> _CHECK YOUR UNDERSTANDING_
a – Duplicate the passage of the comment thread between "This sort of" and "hit a curveball?", inclusive.
b – In the comment thread, how far behind the interview-puzzle realization does the first comment say AI benchmarks are running?

> _QUOTED PASSAGE_
+-------+

4 Comments
User's avatar
Alec Pritzos's avatar

The Laszlo Bock quote is doing the load-bearing work in this argument because it puts a date on when companies stopped pretending interview puzzles correlated with on-the-job output. AI benchmarks are running about fifteen years behind that realization, with SWE-Bench Verified and GDPval producing scores that read like a Mensa pass, not a production result. The wins-above-replacement frame names what's actually being asked, which is what this model does that the prior model could not, and at what unit cost. Until evals can answer that on a per-task basis, benchmarks are mostly a recruiting signal for the labs themselves.

Jimmy Pang's avatar

Ah well, I always wonder how the heck do the company benchmark the performance of the LLMs.

Agree on the limitation of the benchmarking. The vendors need those to pitch how good their products are, which is once again just the capital working here.

This sort of benchmarking also gives customers a better general idea (e.g. think comparing horsepower of cars for the car owners). It helps customers making more informed purchase decisions as well.

At the macro level, it would also slowly roll into the "sorting" phase like evolution - just like what we discussed in your previous article, Benn.

Jim Ryan's avatar

Yeah lets see Claude play baseball. If AI is going to replace all of us,does that include professional athletes? Can Claude hit a curveball?

Marco Roy's avatar

Once it can, it will do it better than anyone else, and perfectly every time.

But endless perfect pitches & perfect hits make for a pretty boring game.

+-------+

> _SUPPLIED ENTRIES_

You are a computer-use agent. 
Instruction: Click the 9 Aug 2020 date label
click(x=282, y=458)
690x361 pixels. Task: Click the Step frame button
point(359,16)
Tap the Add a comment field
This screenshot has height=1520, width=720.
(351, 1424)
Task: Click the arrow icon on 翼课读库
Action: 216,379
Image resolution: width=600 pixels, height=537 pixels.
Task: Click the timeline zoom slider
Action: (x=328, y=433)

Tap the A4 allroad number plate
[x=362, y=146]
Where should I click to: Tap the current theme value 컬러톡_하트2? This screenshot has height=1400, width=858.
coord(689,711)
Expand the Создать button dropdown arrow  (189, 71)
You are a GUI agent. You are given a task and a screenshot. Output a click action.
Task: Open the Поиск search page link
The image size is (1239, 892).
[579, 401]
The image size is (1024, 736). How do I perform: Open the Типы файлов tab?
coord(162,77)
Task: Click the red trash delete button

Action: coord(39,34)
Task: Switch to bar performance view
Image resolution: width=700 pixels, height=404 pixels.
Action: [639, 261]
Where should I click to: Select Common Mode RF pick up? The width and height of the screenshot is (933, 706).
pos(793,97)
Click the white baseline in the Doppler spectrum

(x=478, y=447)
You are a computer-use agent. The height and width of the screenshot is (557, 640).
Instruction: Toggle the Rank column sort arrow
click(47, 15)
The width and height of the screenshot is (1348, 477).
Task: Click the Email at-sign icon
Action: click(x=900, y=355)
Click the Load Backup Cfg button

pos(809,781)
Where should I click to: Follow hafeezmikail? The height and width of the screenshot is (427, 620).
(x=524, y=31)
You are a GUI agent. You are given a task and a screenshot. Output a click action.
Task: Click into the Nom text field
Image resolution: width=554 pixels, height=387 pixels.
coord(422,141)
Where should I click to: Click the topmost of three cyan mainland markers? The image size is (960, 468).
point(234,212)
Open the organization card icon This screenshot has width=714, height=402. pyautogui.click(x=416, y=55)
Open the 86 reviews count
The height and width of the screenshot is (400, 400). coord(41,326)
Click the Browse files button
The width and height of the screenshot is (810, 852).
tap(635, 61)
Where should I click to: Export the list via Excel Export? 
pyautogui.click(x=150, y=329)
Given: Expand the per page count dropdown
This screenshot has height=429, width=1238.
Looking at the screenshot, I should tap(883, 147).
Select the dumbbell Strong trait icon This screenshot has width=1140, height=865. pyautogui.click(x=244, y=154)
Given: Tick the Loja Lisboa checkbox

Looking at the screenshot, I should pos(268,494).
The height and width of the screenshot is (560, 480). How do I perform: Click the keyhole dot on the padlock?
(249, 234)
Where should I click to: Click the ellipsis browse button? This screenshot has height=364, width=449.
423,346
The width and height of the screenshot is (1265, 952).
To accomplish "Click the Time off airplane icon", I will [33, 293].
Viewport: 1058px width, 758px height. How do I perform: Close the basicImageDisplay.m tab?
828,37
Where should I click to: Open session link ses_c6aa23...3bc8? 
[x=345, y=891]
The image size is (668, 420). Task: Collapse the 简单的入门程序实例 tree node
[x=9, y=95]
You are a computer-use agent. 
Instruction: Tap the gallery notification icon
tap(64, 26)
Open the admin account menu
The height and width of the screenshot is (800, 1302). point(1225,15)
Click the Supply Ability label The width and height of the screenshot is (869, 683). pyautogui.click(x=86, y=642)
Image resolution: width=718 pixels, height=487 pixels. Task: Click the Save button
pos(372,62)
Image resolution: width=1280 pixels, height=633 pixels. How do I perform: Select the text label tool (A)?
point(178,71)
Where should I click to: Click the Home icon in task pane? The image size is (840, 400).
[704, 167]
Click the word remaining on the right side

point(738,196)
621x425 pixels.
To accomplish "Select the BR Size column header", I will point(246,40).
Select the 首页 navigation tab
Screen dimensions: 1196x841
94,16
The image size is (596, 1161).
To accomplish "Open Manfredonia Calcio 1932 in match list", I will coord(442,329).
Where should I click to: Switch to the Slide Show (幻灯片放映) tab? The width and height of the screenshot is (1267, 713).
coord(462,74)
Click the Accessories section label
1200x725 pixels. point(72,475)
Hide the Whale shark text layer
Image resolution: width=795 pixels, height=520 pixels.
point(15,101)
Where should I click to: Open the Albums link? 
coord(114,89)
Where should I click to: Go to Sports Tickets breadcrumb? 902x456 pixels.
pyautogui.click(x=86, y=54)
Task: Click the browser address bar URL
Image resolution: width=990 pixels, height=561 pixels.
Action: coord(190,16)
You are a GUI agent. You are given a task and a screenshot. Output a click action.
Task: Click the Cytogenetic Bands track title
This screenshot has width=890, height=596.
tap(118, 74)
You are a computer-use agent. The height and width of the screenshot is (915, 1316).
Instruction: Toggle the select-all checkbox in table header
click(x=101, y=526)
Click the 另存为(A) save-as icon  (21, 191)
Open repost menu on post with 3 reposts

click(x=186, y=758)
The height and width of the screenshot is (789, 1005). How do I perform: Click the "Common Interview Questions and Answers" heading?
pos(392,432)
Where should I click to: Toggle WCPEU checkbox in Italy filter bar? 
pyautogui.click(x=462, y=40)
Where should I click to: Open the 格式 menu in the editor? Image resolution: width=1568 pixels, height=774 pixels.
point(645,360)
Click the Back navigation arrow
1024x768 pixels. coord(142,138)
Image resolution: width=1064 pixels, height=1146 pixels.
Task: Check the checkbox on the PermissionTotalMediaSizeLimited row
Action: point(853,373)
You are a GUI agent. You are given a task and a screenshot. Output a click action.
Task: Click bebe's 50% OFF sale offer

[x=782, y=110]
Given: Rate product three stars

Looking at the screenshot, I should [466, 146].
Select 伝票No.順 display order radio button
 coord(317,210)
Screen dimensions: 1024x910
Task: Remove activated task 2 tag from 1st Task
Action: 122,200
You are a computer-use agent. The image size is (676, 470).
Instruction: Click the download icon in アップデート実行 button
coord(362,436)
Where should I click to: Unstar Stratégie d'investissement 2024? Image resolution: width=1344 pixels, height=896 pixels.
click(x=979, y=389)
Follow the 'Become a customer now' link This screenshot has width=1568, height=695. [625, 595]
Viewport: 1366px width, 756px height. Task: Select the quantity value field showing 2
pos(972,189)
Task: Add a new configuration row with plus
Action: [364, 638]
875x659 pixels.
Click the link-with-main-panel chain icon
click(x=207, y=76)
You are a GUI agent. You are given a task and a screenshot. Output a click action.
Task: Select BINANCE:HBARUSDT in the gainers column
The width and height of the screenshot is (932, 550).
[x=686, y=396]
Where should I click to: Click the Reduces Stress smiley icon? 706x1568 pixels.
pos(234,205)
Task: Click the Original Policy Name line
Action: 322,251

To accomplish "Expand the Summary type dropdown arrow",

+-------+

> _LIST OF SOLUTIONS_
a –
This sort of benchmarking also gives customers a better general idea (e.g. think comparing horsepower of cars for the car owners). It helps customers making more informed purchase decisions as well.

At the macro level, it would also slowly roll into the "sorting" phase like evolution - just like what we discussed in your previous article, Benn.

Jim Ryan's avatar

Yeah lets see Claude play baseball. If AI is going to replace all of us,does that include professional athletes? Can Claude hit a curveball?

b – About fifteen years.